You couldn’t tell how big that place was right away. The blinds were drawn and obviously nobody knew where the switches were, so we all stepped tentatively into the gloom. It smelled, too, a sort of funny old people smell, not like someone died in there, but more like camphor, and dried paper, and mothballs. And then somewhere far off, in with the mothballs, there was something else that smelled like old flowers, and jewelry, and France.
“Hey, Mom’s perfume,” I said.
“What?” said Lucy, who had wandered into the next room, looking for a light switch in there.
“Don’t you smell Mom’s perfume?” I asked. It seemed unmistakable to me that that’s what it was, even though she hardly ever wore the stuff because it was so ridiculously expensive. My dad gave it to her on their wedding night, and they could never afford it again so she only wore it once every three years or so when he had an actual job and they got to go to some cocktail party, and we would watch her put her one black dress on, and the clip-on earrings with the sparkles, and the smallest little bit of the most expensive perfume in the world. Who knows if it really was the most expensive in the world, I rather doubt it, but that’s what she told us. Anyway there it was, way back in that huge apartment, lost in with a bunch of mothballs, the smell of my mother when she was happy.

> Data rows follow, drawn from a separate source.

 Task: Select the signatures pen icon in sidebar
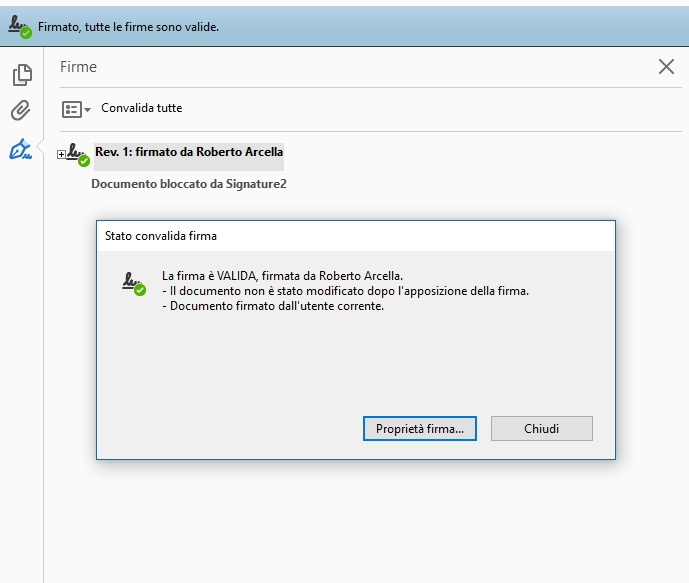tap(20, 149)
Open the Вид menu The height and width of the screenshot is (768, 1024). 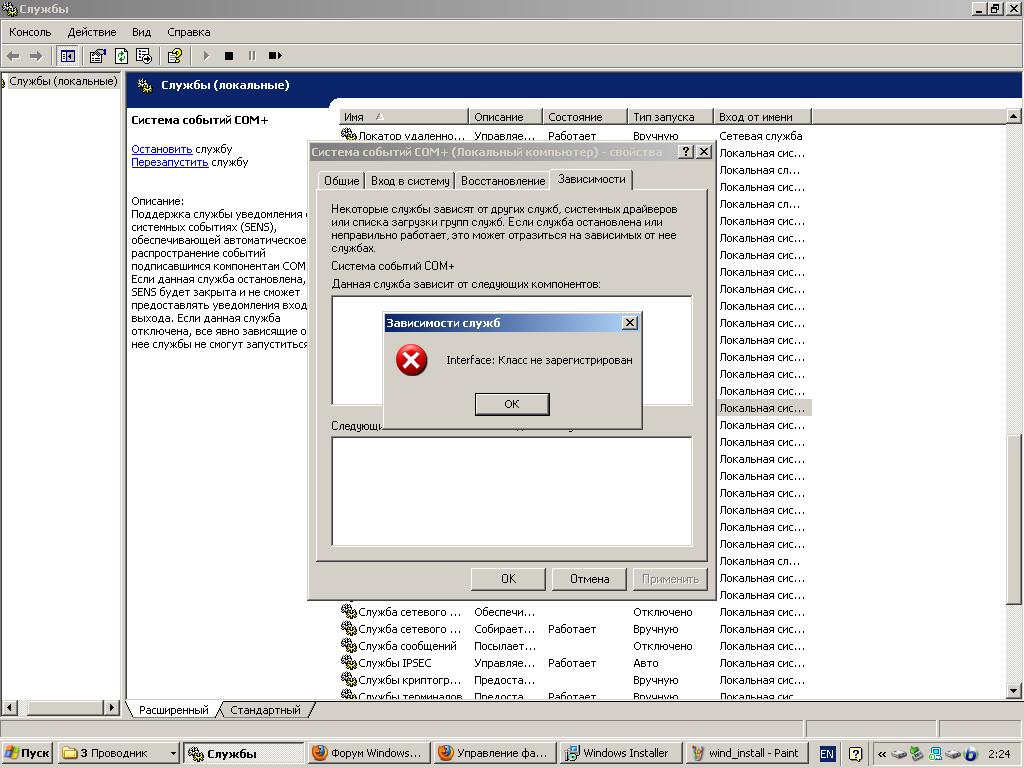click(x=142, y=32)
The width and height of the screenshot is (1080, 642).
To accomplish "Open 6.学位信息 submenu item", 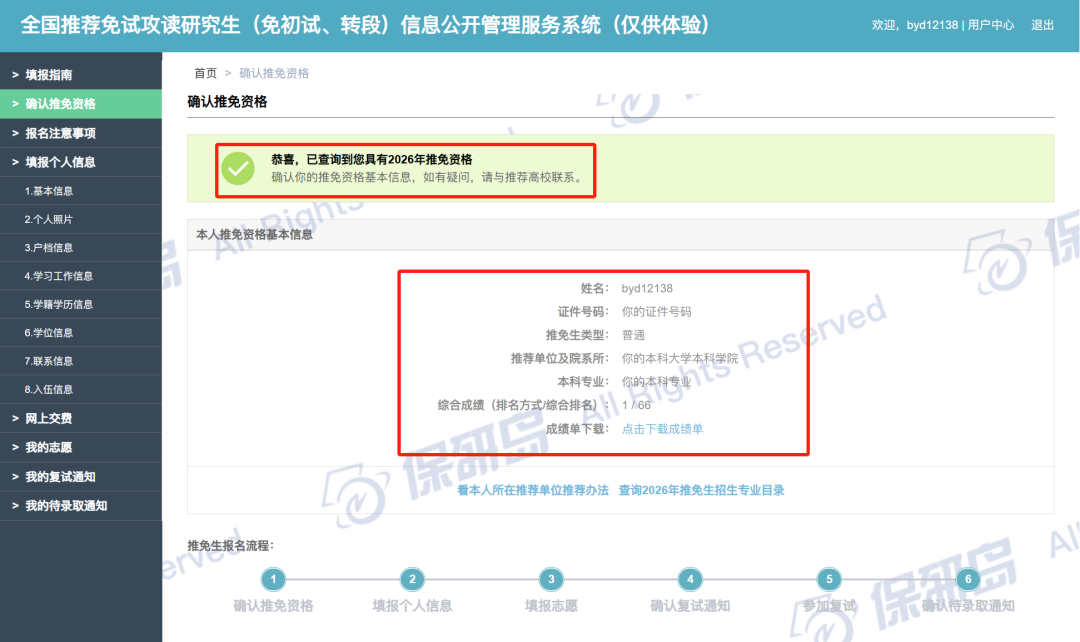I will [x=48, y=333].
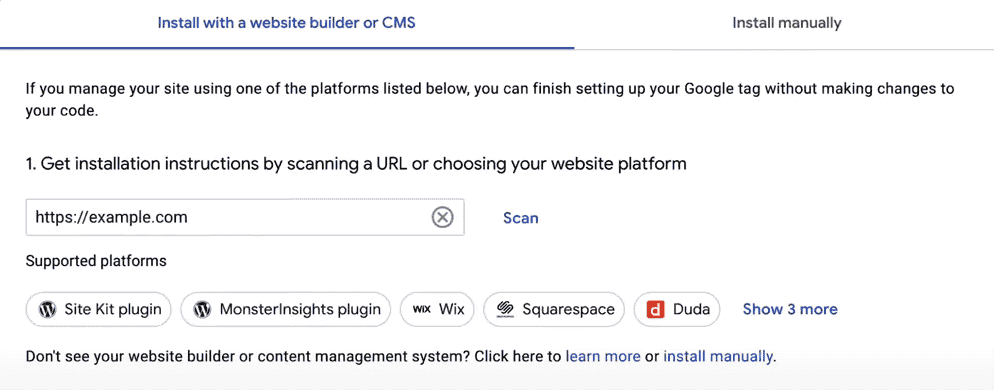Pick the Wix platform text label

pos(452,309)
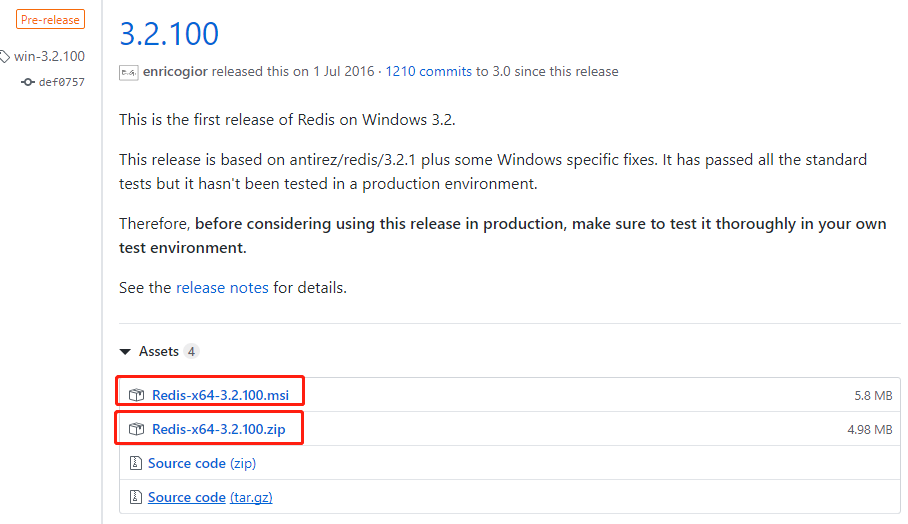Collapse the Assets section triangle

[125, 352]
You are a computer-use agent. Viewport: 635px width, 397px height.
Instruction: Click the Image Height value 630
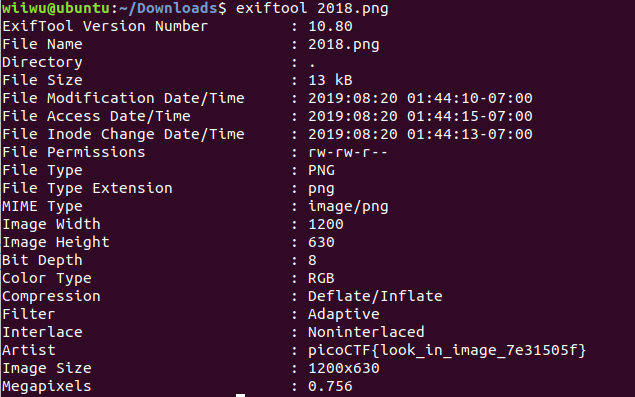(x=322, y=242)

“It’s that perfume. What was the name of that stuff?” I asked, taking another step in. I loved that apartment already, so dark and big and strange, with my mother’s perfume hiding in it like a secret. “Don’t you smell it?”
“No,” said Alison, running her hand up the wall, like a blind person looking for a doorway. “I don’t.”
Maybe I was making it up. There were a lot of smells in there, in the dark. Mostly I think it smelled like time had just stopped. And then Daniel found the light switch, and turned it on, and there was the smallest golden glow from high up near the ceiling, you could barely see anything because the room was so big, but what you could see was, of course, that time actually had stopped there. Somewhere between 1857 and 1960, things had happened and then just somehow stopped happening. The ceiling was high and far away with sealike coves around the corners, and right in the middle of this enormous lake of a ceiling there was the strangest of old chandeliers, glued together out of what looked like iron filings, with things dripping and crawling out of it. It seemed to have been poorly wired, because it only had three working fake-candle 15-watt bulbs, which is why it gave off so little light. And then on the floor there was this mustard-colored shag carpeting, which I believe I have mentioned before, and then there was like one chair, in the corner. It was a pretty big chair, but seriously, it was one chair.
“What a dump,” said Daniel.
“Could we not piss on this before we’ve even seen it, Daniel?” called Lucy, from the kitchen. But she said it friendly, not edgy. She was having a pretty good time, I think.